## [Goal of the exercise]
Somewhere below are a line with "The image size is (1840, 1208)." and a later line with "is (836, 1487).". Output exactly those lines and all lines between them.

## [Data supplied]
- Opening Delimiter -

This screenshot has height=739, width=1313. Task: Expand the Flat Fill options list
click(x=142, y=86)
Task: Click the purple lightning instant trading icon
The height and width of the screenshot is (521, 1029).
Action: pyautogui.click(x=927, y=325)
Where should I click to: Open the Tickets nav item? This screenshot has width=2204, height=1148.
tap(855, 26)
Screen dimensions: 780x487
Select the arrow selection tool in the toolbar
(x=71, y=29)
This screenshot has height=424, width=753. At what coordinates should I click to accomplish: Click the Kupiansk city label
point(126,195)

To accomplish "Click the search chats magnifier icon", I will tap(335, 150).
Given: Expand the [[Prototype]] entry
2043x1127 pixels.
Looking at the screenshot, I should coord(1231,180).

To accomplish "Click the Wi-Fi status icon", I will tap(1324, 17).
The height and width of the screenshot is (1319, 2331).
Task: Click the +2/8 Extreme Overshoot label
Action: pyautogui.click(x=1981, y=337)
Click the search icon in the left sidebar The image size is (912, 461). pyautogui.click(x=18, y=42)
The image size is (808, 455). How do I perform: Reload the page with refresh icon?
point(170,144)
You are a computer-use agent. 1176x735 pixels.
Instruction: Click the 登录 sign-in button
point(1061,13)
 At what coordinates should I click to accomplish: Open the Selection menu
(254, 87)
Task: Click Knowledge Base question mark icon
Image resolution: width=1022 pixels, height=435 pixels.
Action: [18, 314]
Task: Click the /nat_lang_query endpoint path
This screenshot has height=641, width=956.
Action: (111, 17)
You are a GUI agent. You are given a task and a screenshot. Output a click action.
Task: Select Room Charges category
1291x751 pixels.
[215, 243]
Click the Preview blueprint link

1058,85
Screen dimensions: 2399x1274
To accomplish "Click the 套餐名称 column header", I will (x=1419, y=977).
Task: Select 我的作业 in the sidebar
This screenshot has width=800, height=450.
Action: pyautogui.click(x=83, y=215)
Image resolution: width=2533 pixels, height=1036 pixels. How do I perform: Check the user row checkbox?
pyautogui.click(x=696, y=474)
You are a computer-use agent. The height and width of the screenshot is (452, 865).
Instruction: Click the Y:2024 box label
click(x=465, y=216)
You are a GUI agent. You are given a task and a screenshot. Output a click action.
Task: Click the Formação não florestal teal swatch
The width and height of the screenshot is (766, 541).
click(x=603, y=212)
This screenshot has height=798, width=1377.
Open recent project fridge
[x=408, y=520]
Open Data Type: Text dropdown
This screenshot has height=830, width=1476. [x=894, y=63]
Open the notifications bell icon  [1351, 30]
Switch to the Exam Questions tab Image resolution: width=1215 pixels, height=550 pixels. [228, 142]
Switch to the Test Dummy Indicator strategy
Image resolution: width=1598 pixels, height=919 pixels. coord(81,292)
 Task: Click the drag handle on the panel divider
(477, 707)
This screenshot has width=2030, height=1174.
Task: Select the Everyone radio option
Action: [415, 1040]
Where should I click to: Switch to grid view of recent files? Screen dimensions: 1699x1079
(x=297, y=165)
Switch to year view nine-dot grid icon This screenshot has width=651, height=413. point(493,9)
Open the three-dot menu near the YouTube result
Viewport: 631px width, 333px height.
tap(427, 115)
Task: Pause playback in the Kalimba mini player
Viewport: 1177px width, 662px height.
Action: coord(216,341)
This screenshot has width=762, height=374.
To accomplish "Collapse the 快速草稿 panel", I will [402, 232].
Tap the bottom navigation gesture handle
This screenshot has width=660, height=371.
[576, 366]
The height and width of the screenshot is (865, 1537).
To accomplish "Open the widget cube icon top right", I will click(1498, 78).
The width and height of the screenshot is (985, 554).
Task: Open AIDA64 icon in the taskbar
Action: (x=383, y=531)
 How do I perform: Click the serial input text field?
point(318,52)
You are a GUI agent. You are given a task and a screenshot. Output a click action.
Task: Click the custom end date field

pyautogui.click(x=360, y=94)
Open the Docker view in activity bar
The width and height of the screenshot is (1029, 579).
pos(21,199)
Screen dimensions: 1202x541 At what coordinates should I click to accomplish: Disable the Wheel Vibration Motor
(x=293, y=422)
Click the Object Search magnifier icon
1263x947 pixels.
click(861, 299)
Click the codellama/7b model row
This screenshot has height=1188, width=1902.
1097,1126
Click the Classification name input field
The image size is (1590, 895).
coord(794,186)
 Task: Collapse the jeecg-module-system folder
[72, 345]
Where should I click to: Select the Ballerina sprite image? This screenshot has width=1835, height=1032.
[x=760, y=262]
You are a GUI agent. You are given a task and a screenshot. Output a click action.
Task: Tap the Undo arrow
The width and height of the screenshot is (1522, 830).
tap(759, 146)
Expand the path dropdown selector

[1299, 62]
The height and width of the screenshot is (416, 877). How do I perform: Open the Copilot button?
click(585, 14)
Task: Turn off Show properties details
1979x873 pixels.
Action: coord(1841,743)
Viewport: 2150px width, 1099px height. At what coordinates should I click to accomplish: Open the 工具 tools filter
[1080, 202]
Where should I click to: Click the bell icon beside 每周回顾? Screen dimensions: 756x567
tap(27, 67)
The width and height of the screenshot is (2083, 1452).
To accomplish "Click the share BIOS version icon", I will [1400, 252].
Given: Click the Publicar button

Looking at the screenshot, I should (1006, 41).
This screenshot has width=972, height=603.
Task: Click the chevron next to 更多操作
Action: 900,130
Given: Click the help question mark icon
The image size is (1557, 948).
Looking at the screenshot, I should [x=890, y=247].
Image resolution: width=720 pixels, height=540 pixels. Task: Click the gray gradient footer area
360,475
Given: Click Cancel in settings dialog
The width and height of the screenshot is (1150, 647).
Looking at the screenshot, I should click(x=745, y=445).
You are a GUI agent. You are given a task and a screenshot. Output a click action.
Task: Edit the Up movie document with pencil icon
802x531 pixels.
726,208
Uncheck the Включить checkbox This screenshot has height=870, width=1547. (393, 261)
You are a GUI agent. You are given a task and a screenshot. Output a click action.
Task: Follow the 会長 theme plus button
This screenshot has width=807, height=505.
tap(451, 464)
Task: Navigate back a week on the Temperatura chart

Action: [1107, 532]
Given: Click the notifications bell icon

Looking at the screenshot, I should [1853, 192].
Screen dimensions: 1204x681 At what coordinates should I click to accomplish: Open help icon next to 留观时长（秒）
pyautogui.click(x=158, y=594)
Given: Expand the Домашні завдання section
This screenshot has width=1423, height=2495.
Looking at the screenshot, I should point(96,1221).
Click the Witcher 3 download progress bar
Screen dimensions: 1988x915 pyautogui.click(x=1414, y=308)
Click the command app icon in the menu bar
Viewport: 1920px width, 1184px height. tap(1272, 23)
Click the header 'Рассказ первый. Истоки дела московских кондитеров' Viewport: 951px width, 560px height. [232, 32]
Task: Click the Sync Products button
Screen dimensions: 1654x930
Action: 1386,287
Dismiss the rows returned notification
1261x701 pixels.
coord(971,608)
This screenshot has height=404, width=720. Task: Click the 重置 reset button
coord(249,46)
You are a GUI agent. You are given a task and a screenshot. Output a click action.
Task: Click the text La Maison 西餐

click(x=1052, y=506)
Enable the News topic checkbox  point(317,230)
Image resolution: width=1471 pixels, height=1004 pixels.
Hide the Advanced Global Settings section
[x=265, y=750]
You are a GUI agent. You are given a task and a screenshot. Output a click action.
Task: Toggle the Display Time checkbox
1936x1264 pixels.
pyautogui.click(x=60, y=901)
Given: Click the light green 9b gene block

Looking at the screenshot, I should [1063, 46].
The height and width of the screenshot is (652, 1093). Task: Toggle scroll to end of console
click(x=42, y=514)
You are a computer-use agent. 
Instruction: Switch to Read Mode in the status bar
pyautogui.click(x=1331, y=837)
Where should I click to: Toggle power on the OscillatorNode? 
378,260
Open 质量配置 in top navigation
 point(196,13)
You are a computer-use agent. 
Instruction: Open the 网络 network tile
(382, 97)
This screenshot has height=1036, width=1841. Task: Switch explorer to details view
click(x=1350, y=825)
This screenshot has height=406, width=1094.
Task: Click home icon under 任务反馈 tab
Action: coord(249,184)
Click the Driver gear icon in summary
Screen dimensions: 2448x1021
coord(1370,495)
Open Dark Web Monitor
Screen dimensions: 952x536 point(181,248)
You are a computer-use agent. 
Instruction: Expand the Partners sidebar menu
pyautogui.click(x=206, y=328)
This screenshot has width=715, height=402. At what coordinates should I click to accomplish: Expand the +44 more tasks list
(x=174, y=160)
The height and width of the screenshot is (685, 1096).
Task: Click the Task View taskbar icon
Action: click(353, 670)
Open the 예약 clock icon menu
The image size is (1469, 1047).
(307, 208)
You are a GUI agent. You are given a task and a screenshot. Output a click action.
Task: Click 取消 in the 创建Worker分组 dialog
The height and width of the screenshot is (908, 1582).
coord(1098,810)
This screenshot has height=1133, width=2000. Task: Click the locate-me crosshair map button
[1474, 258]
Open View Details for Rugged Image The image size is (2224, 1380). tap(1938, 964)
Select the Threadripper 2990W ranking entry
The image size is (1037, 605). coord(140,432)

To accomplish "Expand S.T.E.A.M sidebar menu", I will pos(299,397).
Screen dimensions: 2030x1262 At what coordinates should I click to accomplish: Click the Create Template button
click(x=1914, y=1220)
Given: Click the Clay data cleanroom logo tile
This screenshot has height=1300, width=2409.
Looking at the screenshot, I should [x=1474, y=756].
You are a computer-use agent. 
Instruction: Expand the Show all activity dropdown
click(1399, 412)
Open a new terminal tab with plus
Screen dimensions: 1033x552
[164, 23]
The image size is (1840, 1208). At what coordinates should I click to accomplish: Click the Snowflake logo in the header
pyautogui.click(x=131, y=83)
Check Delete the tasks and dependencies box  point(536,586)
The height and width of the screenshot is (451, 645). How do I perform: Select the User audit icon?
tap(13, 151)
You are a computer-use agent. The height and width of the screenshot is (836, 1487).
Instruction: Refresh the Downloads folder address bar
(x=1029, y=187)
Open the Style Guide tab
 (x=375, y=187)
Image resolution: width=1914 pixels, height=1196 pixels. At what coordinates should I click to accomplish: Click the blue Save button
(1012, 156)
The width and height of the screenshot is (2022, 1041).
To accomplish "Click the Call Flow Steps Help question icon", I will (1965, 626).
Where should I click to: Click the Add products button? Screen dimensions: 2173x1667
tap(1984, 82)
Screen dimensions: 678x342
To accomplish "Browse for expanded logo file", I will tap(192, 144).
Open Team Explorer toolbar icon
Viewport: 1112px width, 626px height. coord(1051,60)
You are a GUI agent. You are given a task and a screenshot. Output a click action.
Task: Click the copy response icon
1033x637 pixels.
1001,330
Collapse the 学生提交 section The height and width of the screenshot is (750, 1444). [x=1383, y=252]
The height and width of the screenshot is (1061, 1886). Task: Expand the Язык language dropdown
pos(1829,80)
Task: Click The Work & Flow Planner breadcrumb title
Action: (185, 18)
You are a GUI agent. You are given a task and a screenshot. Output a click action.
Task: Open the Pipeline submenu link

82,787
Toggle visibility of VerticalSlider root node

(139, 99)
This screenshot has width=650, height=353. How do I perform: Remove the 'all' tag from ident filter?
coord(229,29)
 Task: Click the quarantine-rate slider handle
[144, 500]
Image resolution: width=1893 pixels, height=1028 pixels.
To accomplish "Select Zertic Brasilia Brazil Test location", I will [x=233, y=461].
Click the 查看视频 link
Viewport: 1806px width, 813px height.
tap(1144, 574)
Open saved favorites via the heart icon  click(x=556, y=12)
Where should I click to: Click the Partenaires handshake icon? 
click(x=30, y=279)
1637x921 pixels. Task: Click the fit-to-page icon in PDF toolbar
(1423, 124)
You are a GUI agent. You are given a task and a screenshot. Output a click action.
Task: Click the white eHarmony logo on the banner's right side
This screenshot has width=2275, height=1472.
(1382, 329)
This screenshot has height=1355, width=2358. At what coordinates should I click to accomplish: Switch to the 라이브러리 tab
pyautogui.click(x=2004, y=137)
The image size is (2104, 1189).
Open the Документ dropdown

- Closing Delimiter -

## [Task response]
The image size is (1840, 1208). At what coordinates should I click to accomplish: Click the Snowflake logo in the header
pyautogui.click(x=131, y=83)
Check Delete the tasks and dependencies box  point(536,586)
The height and width of the screenshot is (451, 645). How do I perform: Select the User audit icon?
tap(13, 151)
You are a computer-use agent. The height and width of the screenshot is (836, 1487).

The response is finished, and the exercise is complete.